Shaikh October 18, 2012 | 11:32 AM

I do disagree with one statement that its okay to not feel like taking a bullet for your spouse. Love is SELF-SACRIFICAL and without that component of love, love is not love at all. If you TRULY LOVE some one you would be willing to give your life for that person spouse or child.

Ms. Chey May 03, 2011 | 8:23 PM

I think everyone should put their kids first. There is MANY MANY men out there but theres only that kid. Putting your husband first is wrong in my eyes.

Tinamarie Bernard August 31, 2010 | 11:59 PM

I liked this so much, it inspired me to write my own piece on the topic. Thanks for giving me the dose of courage to stand up for this as well. :) I do link back to you, and hope my readers find your parenting articles as well. T

Amanda August 18, 2010 | 1:30 PM

I completely agree with this. I think part of the reason my children are often so happy and well-adjusted is because my husband and I have a great relationship with each other. My husband's parents are always fighting with each other (I mean it's actually odd to see them go a day without fighting about something). Not only did this have a negative impact on my husband growing up, but it continues to have a negative impact. No one wants to be around unhappy people who are constantly at war with others and themselves.

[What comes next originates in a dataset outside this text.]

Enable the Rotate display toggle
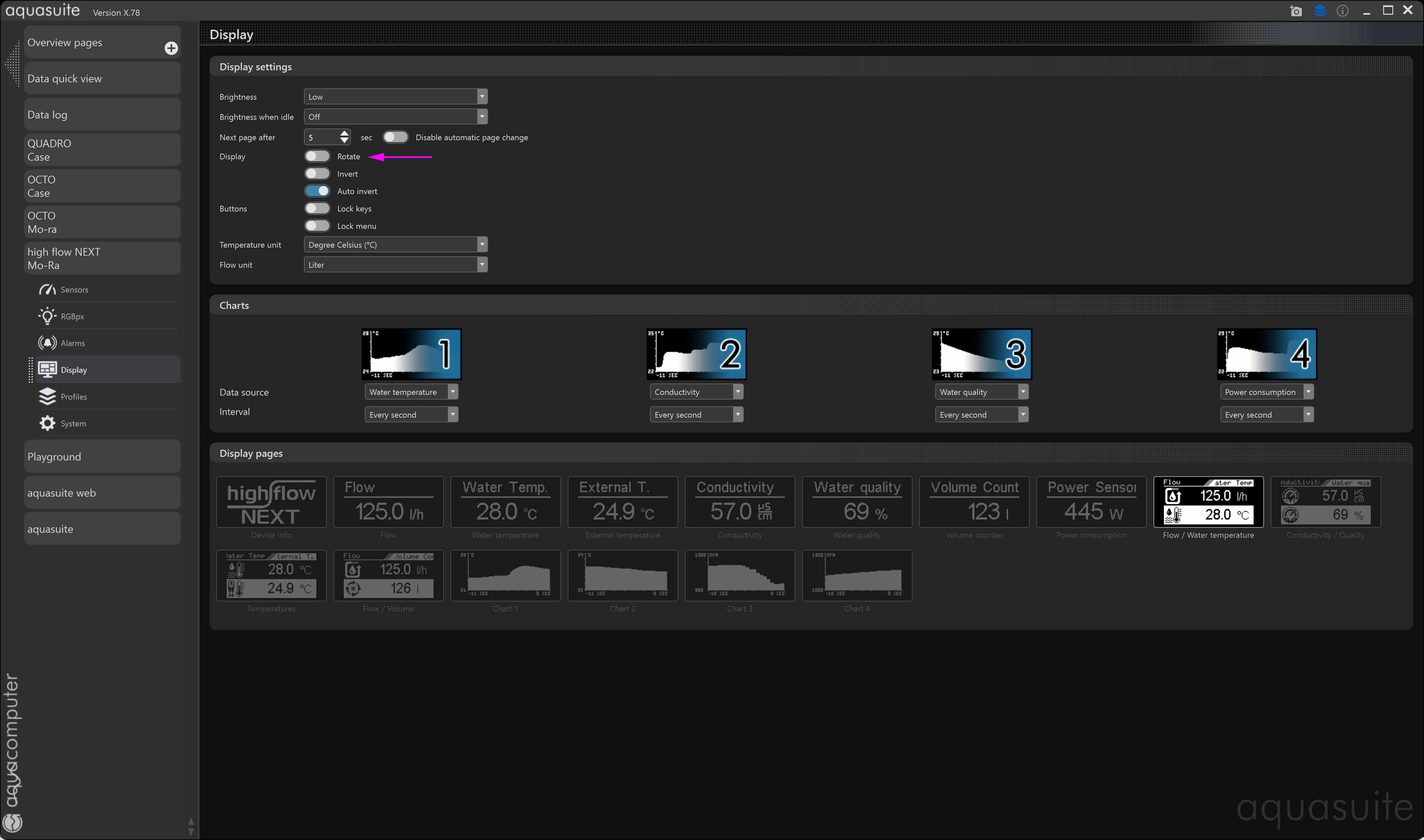 317,156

Mr. S August 16, 2010 | 12:05 PM

Thanks very much for this article. Im going to show it to my wife who always put her childrens needs before our own. We have lost touch and I am hoping this article will help. Its nice that she loves her children (they are my stepchildren and I love them too) but they are 21 and 16 and its not necessary to answer their every beck-and-call. Thanks for a great article!

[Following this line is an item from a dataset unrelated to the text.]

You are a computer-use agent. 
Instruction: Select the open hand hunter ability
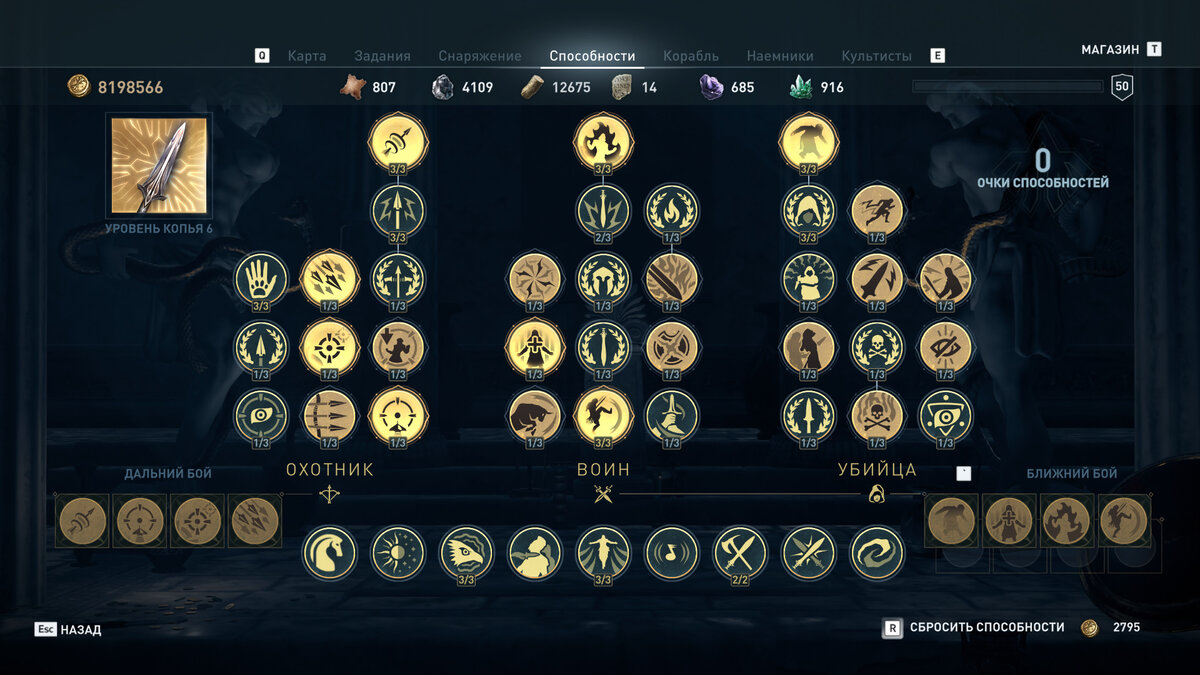pos(261,278)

Ms_Fu August 14, 2010 | 12:30 PM

As a woman who grew up in a home where my parents loved us more than each other, I totally agree with Chapman. Nothing caused me more stress than the poor relationship that my parents had with one another, even when they said "it doesn't concern you." My hope is that I will learn from my parents' mistakes (though I must add that they are lovely people) and put my husband first. Besides, I think focusing too much on your kids makes them narcissistic and deprives them of the ability to be truly independent.

isaac August 13, 2010 | 10:05 AM

well i give thanks that you can make this site interesting to people,so i will do as directed.thanks.

M Zayfert August 10, 2010 | 4:44 PM

Agree! You have to show your children what love looks like. It is important to set the model for the way they should respect themselves so that they can have a loving relationship all through their lives.